+++ Document segment

December 19, 2004

Queenie Discovers Electricity

A certain blogger, whom we'll call X, gave me a treasure earlier this evening, the tale of X's earliest memory: sticking a bobby-pin in a lamp socket. I squealed with delight at the sheer metaphor of it (you would too, if I welshed on this bloggers inblognito, which I won't) and speculated snarkily on the brain damage potential in such an incident. I was smirking...for a second. Then, I remembered...

I was eight, and we were living in Eufaula, Alabama. Long, hot-as-shit summer day. Neighbor kids were at camp. Cross-the-street girl was grounded. Swim Team did not meet. Cable did not yet exist, nor did X-Box nor Playstation nor even Atari. There was no internet, no computer. Daddy was on a business trip and momma had a migraine, so I was left to my own infernal devices.

I remember that I'd been on something of a Star Trek kick - I was even trying my sci-fi lit wings by test-driving some of the Heinlein "Young Reader" stuff from the public library, just for fun - and I was really into the idea of space exploration, new worlds, alien races. My head was full of it, imagining myself as Space Ranger Queenie, Mistress of the Stars, jetting around in a bad-ass spaceship, conquering worlds and bringing "enlightenment" to the galaxy in a slutty-looking paramilitary-type uniform that usually involved spandex pants (give me a break, it was the seventies) and "Bionic Woman" type biotech implants.

Yeah.

++++++

Set task 1 → For each statement below, say yes or no depending on whether it agrees with the blog post "Queenie Discovers Electricity," and quote the words from the post that decide it. (a) The narrator was eight years old and living in Eufaula, Alabama. (b) The narrator's father had a migraine that day. (c) The swim team met that day.
Set task 2 → According to the blog post "Queenie Discovers Electricity," what is blogger X's earliest memory?
Set task 3 → Write the next part of the blog post "Queenie Discovers Electricity," starting right after its last line.

+++ Supplied information

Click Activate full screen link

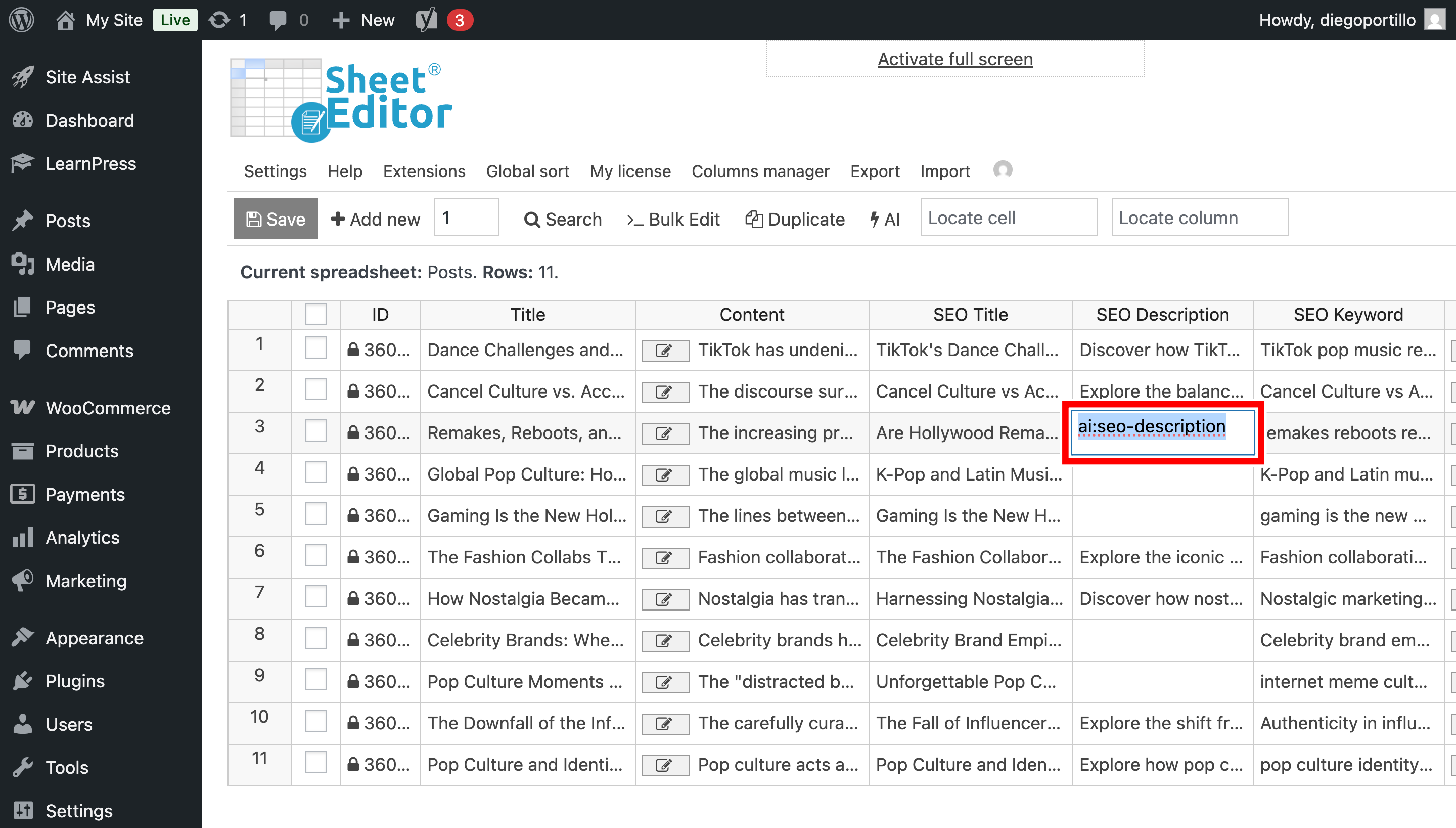[x=955, y=59]
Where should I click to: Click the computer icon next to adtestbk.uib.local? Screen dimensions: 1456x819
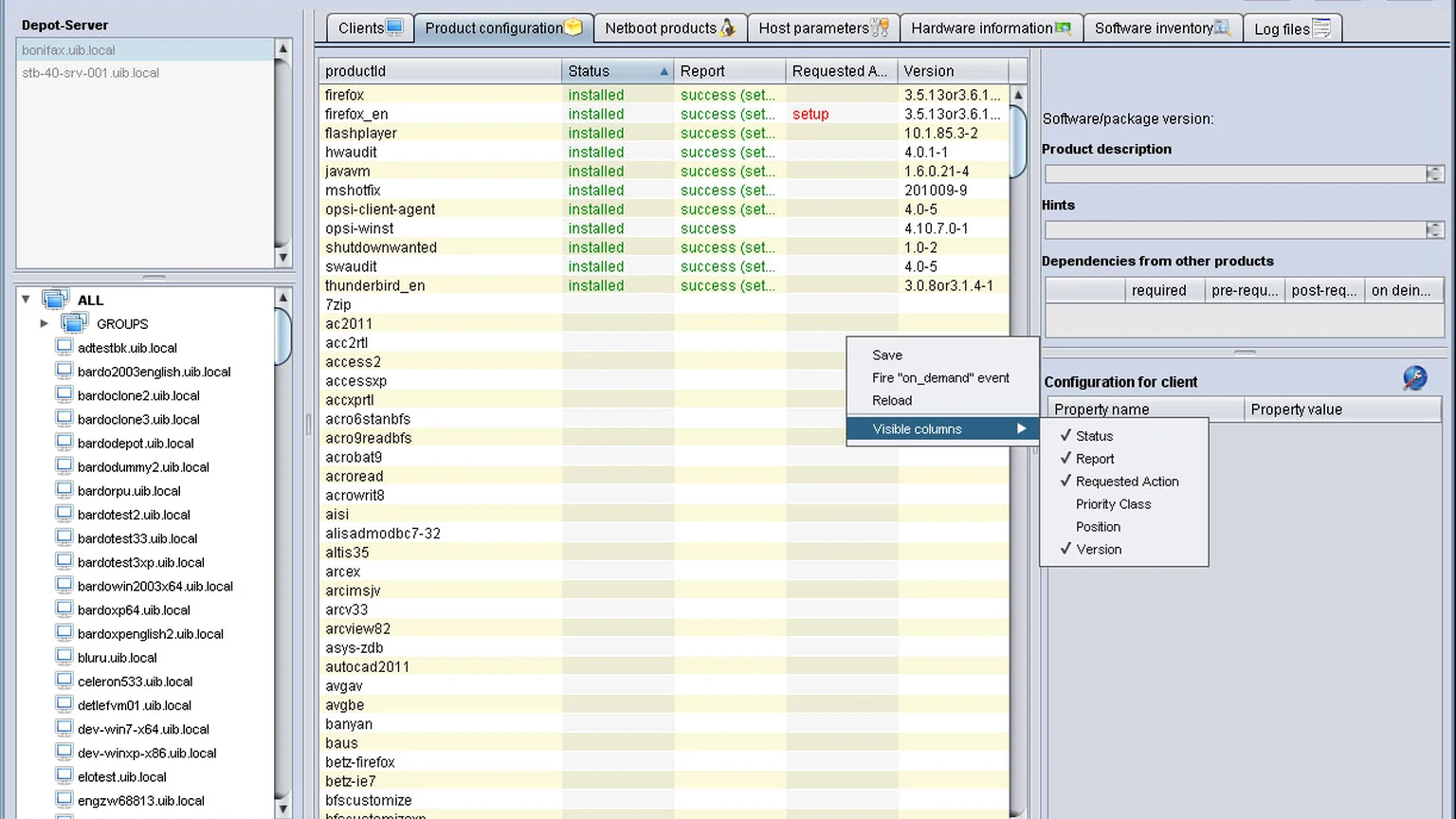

++++++

Exercise response 1 →
(a) Yes: "I was eight, and we were living in Eufaula, Alabama."
(b) No: "Daddy was on a business trip and momma had a migraine"
(c) No: "Swim Team did not meet."

Exercise response 2 → Sticking a bobby-pin in a lamp socket.

Exercise response 3 →
I decided I'd play "pretend" and make-believe a spaceship out in the garage; since daddy's car was gone, there was plenty of room for me to set up a good one. I dragged some boxes into a rectangle shape, up against the wall, to be my ship. I brought pillows and blankets out there, to put padding between my skinny little behind and the hard concrete floor. I whipped out the Majik Markers and drew an array of buttons and squiggly things on the tops of the boxes - control panel, you know - and I wrangled the perennially ill-tempered family dog into the cockpit with me, to be my alien second-in-command. I plugged in the radio, purloined from the kitchen, as my com station, and I was all set up. I was ready to blast off!

I pulled momma's car key - also liberated from the kitchen - out of my shorts pocket, stuck it in the "ignition"...which, as I'm sure you have guessed, was the electrical outlet...and "blasted off".

I blasted, all right. The recoil from that thing knocked me clean across the garage, leaving behind a broad ding in the driver's side of momma's Town and Country Wagon (from the back of my head) and the slight smell of burning hair. I didn't leave the garage, but I sure enough saw plenty stars.

When I was able to get the tweety-birds to stop flying in circles around my head, I very quietly disassembled my space ship, carefully erasing all traces of my ill-fated game, and settled silently on the couch with a book. I kept my best "innocent" look at the ready, just in case momma's migraine should abate before dark and allow her to see the car. After all, I knew my momma; if she found out I'd dinged her car AND done something that stupid, I'd get an ass-whipping and I'd never hear the end of it.

It hurt...but I learned. Kids are tough as shoe-leather, and you can't protect them from everything. Once mine got past baby-age, I threw all those "childproof" outlet-caps in the trash. Hell, it won't kill 'em...and they'll only try it once.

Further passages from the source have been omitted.